本文 -
物語は、綾波レイ(声:林原めぐみ)が碇シンジ(声:緒方恵美)とゲンドウとを和解させるためにお食事会を企画する、という出来事が中心となっている。
その物語を成立させるために、前に過剰なまでの伏線を張り、その(実際には食事会は開かれない)出来事の後に、何が起こるかが物語のテーマとなっている。
エヴァの魅力は、使徒やゼーレなどという不可解な世界観がその一つではあるが、「破」に関して言えば、レイ、シンジ、アスカという三人の人間関係がどのように展開していくかということが軸になっている。
そのため、キャラクターの言動に多少の違和感を覚えた人は少なくないだろう。
もったいつけても仕方がないので、そのあたりを確認しておこう。

シンジは前回の件もあり、レイの人間離れした所作に興味を抱く。
ドイツから来たアスカや、ミサトのために作っていた弁当をレイに渡す。
レイも、その時はじめて「ありがとう」と口にし、シンジへの気持ちの変化を意識する。
レイは、シンジとゲンドウ司令との関係を改善させようと、食事会を企画する。
自分が作った手料理で、二人を招き、「仲直り」させようとする。
アスカも、ともに戦ううちにシンジや周りとのつながりを意識し初め、孤独でない自分を発見する。
レイの食事会に誘われたアスカだったが、その日にエヴァンゲリオン3号機の起動実験があるため、パイロット候補として名乗りを上げる。
レイの計画を妨げないように配慮したのだ。

だが、起動実験中、使徒に浸食され、3号機は第9使徒とされてしまう。
ミサトがその事故に巻き込まれたため、指揮権がゲンドウに移り、シンジにアスカが乗る3号機に撃破させようとする。
闘うことができないシンジに対して、父親のゲンドウはダミープラグへと換装させ、3号機に乗るアスカもろとも撃破してしまう。

レイ、アスカがそれぞれ、テレビシリーズにはなかったほど、自分の気持ちを素直に表現し、そして行動していく。
このあたりの言動はファンなら大きな違和感を覚えたはずだ。
「綾波が“ぽかぽかする”ってなんだ!?」「こんなのアスカじゃない!」と心の中で叫んだに違いない。
だが、これは映画的な伏線だったわけだ。
すなわち、そのあとアスカとレイ、シンジを切り裂くための伏線だったのだ。

提供資料 -
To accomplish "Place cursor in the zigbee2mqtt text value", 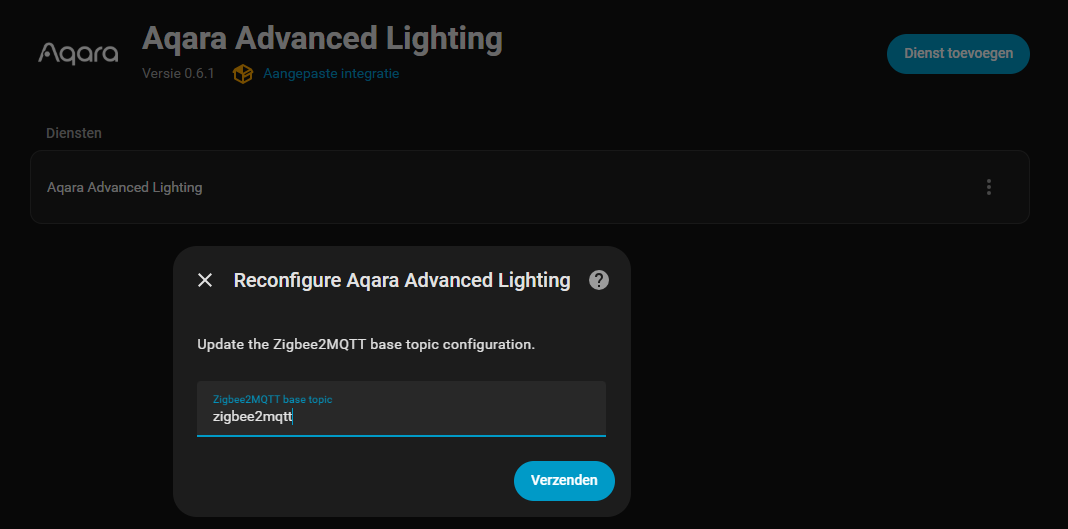I will [252, 417].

課題の説明 -
エヴァ「破」の人間関係を論じた本文の続きを、最後の文の後から書いてもらえますか? 資料は参照しなくて構いません。

回答 -
心がつながり合い始めた矢先、その心の絆は断ち切られてしまう。

ゲンドウは、シンジに「大人になれ、シンジ」とアスカへの処置を正当化する。
シンジは「何が大人なのか、僕にはわかりません」と反発するものの、ここにはシンジを理不尽な世界である大人へと成長させようとするゲンドウの考えが見え隠れする。
それが人類補完計画やゲンドウの青写真とどのような関連性があるのかは本作では明らかにされない。
だが、少なくとも、一人の少年が社会的な役割を与えられ、それを遂行するために、不本意なことでも、不条理なことでも受け入れなければならないという大人への成長が描かれている。

それにしても、あまりにも残酷な仕打ちだと思わずにはいられない。
僕の知人がテレビ版と旧劇場版について「アスカにはなぜあれほどのえげつない運命を背負わせたのだろうか」と言っていた。
まさに、この「破」ではそれが全面に出ている。
やっと一人であることと、一人ではないということを知ったアスカに対して、シンジに襲わせるという運命を、背負わせた。
この「破」がどのように次回作の「Q」につながるのだろうか。

それはさておき、アスカへの一件でエヴァ搭乗を放棄したシンジの元へ、再び使徒が襲来する。
強力な使徒は、ジオフロント内部にあるネルフ本部へと侵攻する。
マリが2号機をビースト・モードにして闘い、レイが零号機による自爆攻撃を仕掛けても使徒は倒れない。
マリへの問いかけに、シェルターにいたシンジが応え、シンジは初号機に乗る覚悟を決める。
レイを取り込んだ使徒から、彼女を取り戻すべく、シンジは初号機を暴走させる。
圧倒的な攻撃力で助け出した初号機は、天使の輪を冠し、さらにはセカンド・インパクトを彷彿とさせる翼をはやしていた。

ゼーレや渚カヲルたちが、どのような物語的記号を担っているのか、この「破」だけではとらえきれない。
それは「Q」以降に明かされるのだろう。
いや、例のごとく明かされないのかもしれない。
とにかく、この「破」でいえることは、シンジの成長である。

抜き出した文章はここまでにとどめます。